Her vehicle – a 2014 Citroen C1 – failed to meet the company's requirement that staff using their own car for work should normally drive something less than 10 years old. Tick the wrong box on the application form and that was that. No interview.
Which raises an interesting question. Since when did a perfectly serviceable small car become too old to have a job?
The first-generation Citroen C1 is a small, simple city car jointly developed with Toyota and sold alongside the mechanically identical Toyota Aygo and Peugeot 107. Under the bonnet you're most likely to find a 1.0-litre three-pot engine that has built a reputation for reliability. It's also cheap to tax at just £20 a year – about the price of a large takeaway pizza.
The example in question – owned by the brilliantly named Alanah Thompson French – has less than 40,000 miles on the clock and one previous owner. In C1 terms that's practically still running its first tank of fuel. In other words, in the grand scheme of British motoring it's barely out of nappies. It's also barely into double figures, so in Petrolblog land it's essentially a new car.
Yet in the eyes of a corporate HR filter, this 2014 city car is already past its sell-by date.
To be fair to the company, its explanation is simple: older cars are statistically more likely to experience mechanical issues, and employees in this role may spend long periods driving alone between properties. Reliability and personal safety matter – that's entirely reasonable.
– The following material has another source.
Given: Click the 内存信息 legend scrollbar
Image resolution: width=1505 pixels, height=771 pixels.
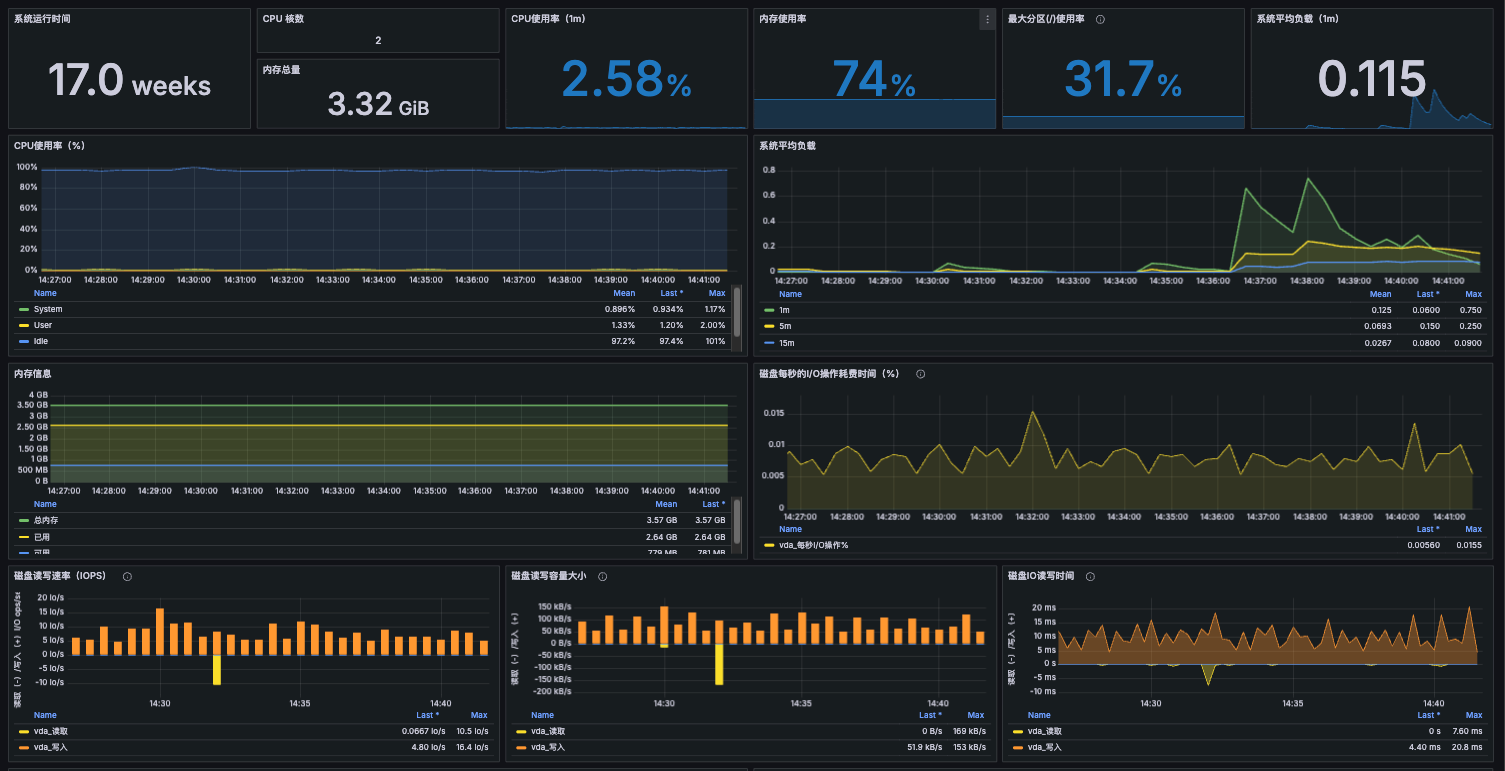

But it also raises the question of whether the age of a car is actually the most useful indicator of reliability. Condition, maintenance and mileage tend to tell a far richer story than a number on the registration plate. A low-mileage city car maintained properly is likely to be less troublesome than a complicated newer vehicle that's spent its short life bouncing between short-term finance agreements.
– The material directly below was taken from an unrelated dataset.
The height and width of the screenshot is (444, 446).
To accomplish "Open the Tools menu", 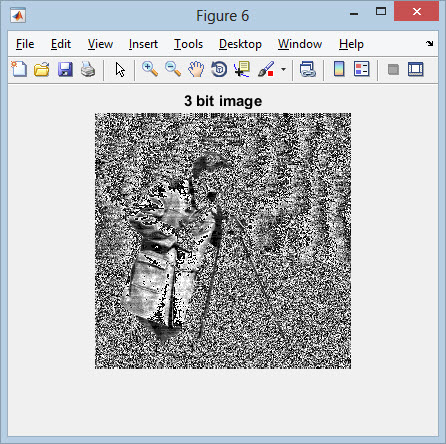I will (x=188, y=44).
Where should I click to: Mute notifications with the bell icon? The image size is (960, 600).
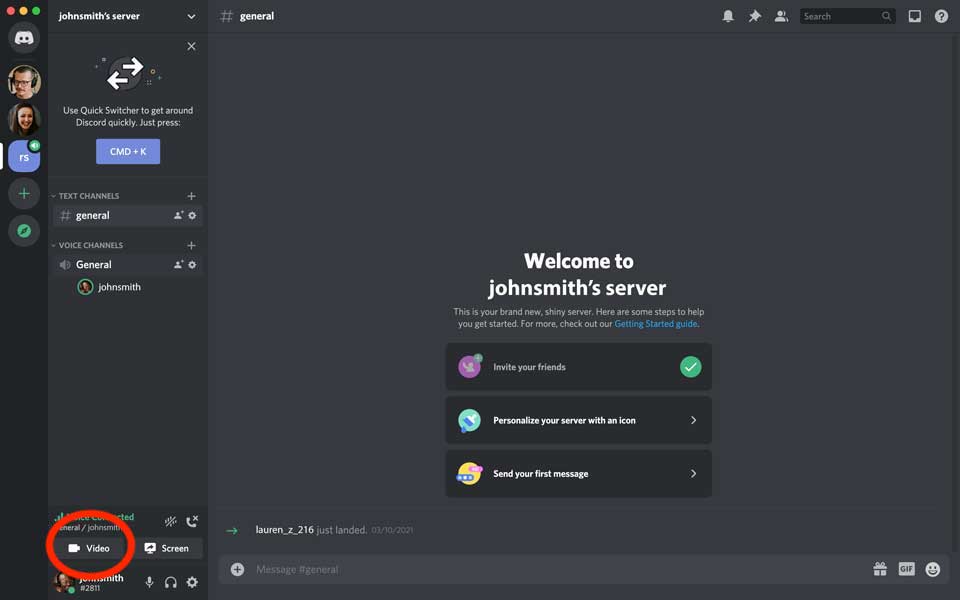[727, 16]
There is, of course, another possibility. Estate agency has always had a theatrical side. Presentation matters. The suit is sharp, the lingo is smooth, the brochure is glossy, and the car parked outside the property says something about success. Viewed through that lens, the ten-year rule begins to look less like mechanical prudence and more like image management.
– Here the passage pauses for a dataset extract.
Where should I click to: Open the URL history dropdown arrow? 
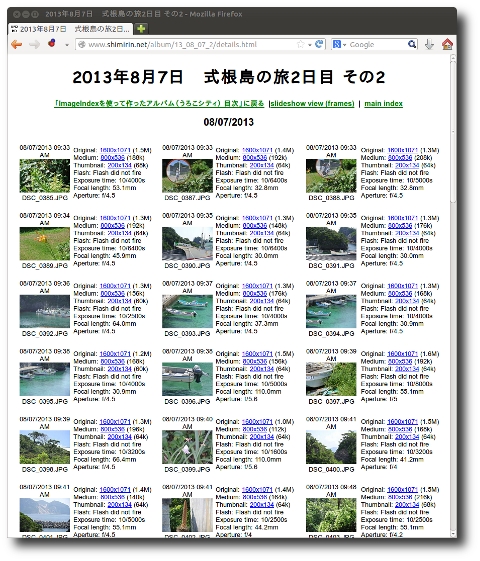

Which for someone like Alanah is a problem. New cars aren't cheap – you need the thick end of £15,000 just to get on the ladder – and insurance alone can feel like a small mortgage payment. The Citroen C1 in question cost £2,800, which sounds like a perfectly sensible outlay for a new driver. Far better than tying yourself to a PCP plan or swallowing the steep depreciation of a brand-new car.
There is something slightly tragic about dismissing a car like the C1. In our day, cars like this were a rite of passage. The bottom rung on the automotive ladder and the first taste of independence. It would have been perfect for the short urban hops a trainee lettings negotiator might spend their day making.
None of this is to suggest companies shouldn't consider safety or reliability when staff use their own cars for work, but blanket age rules can produce odd outcomes. Like rejecting a perfectly healthy Citroen that's covered fewer miles than many three-year-old company crossovers.
Or telling a young and ambitious applicant that the car they dropped the best part of £3k on isn't respectable enough for a job in property lettings.
Forget location, location, location – this feels more like registration, registration, registration.
Alanah, if you happen to stumble across this blog, thanks for flying the French tat flag. Your C1 may not have been good enough for an estate agency, but Petrolblog salutes you for buying an excellent first car. Don't let the corporate world drag you down.
There's a free French tat sticker waiting for you if you get in touch. Keep fighting the good fight.
And if you ever do get that estate agency job, we suspect the Citroen will still be running long after the office coffee machine has packed up.